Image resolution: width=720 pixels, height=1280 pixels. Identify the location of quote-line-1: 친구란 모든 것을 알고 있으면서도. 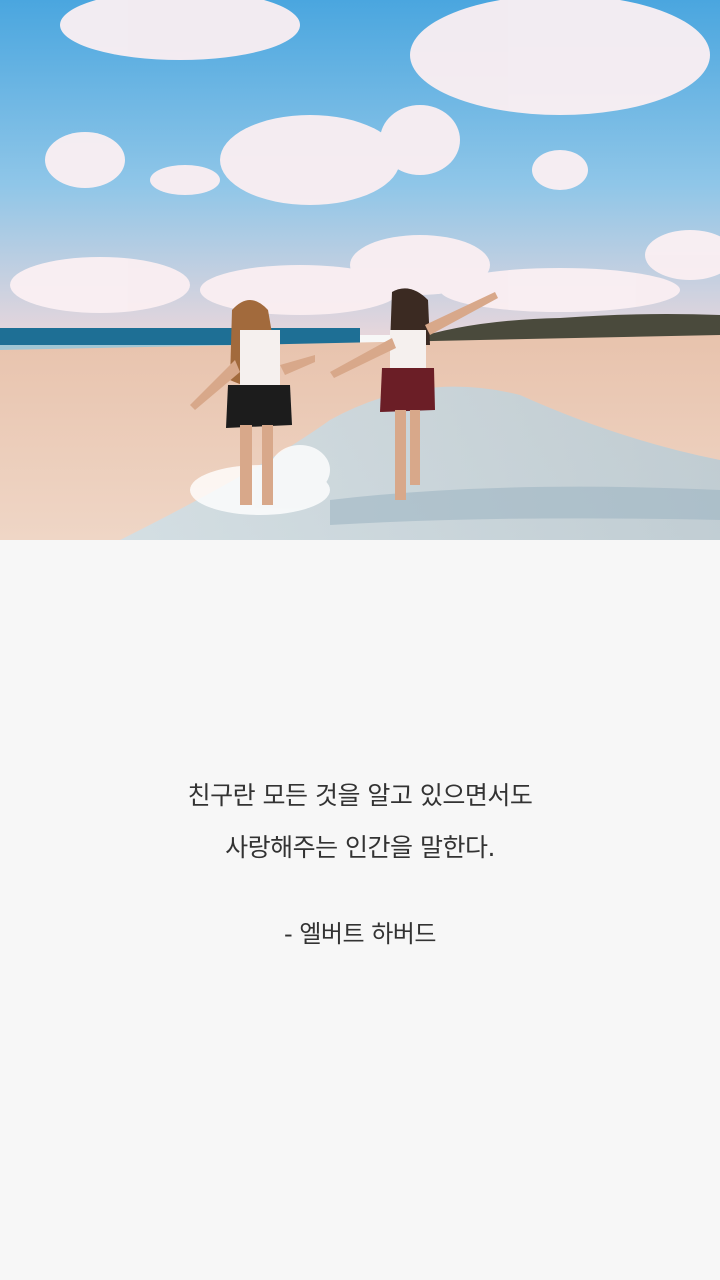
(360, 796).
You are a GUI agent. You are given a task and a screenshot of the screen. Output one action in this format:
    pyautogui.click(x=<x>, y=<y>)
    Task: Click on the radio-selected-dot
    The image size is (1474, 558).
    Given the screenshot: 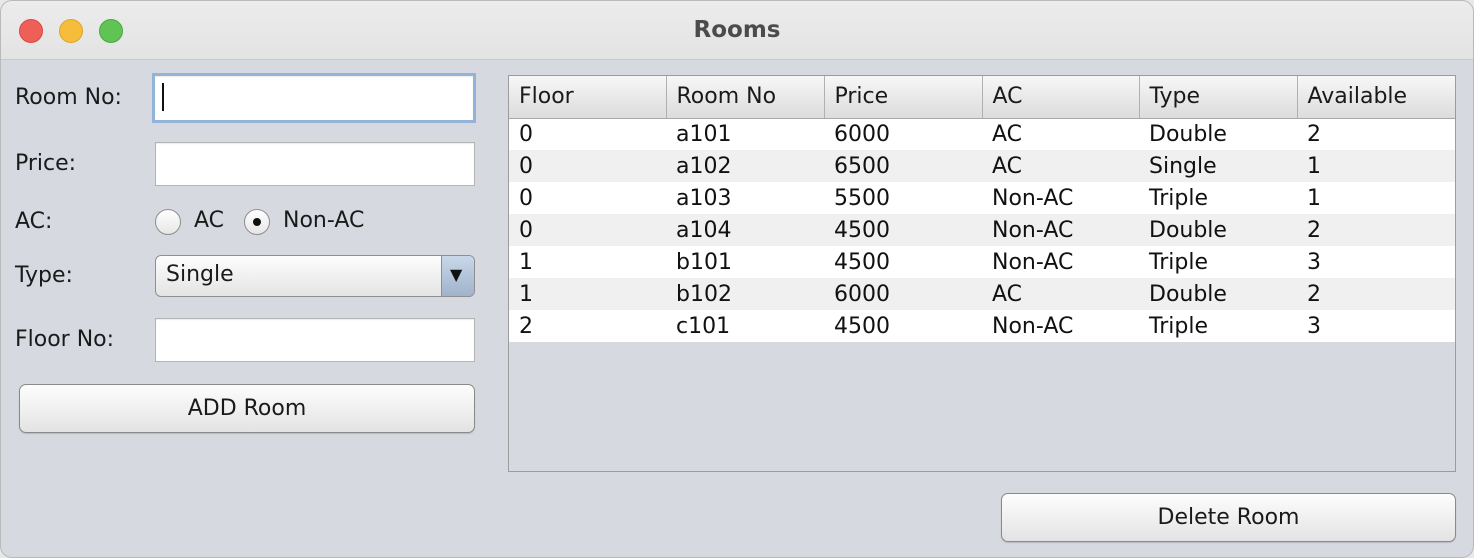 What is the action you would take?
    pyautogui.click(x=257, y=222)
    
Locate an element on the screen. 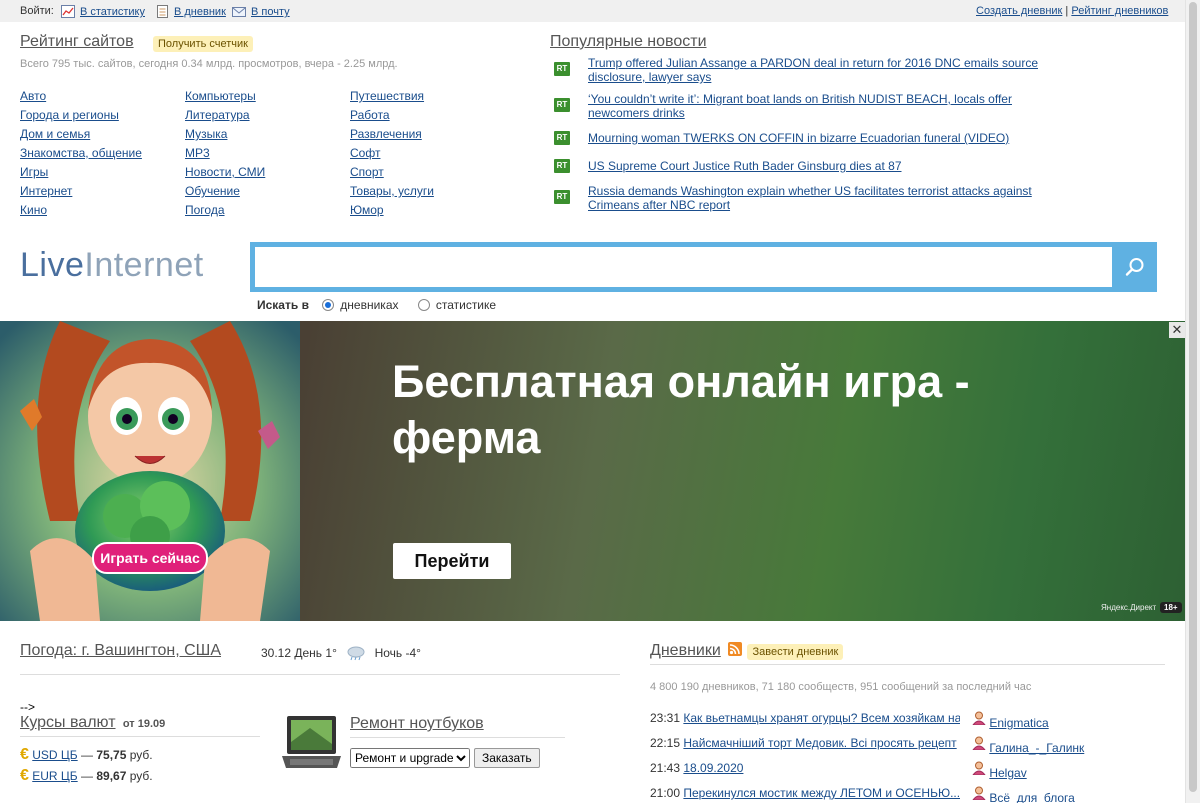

+++

● **What to do**:
Reproduce verbatim the lines of the listing from the line with "You are a GUI" to the line with "The image size is (1474, 558).", both included.

● **Response to the task**:
You are a GUI agent. You are given a task and a screenshot of the screen. Output one action in this format:
    pyautogui.click(x=<x>, y=<y>)
    Task: Click on the radio-selected-dot
    The image size is (1474, 558).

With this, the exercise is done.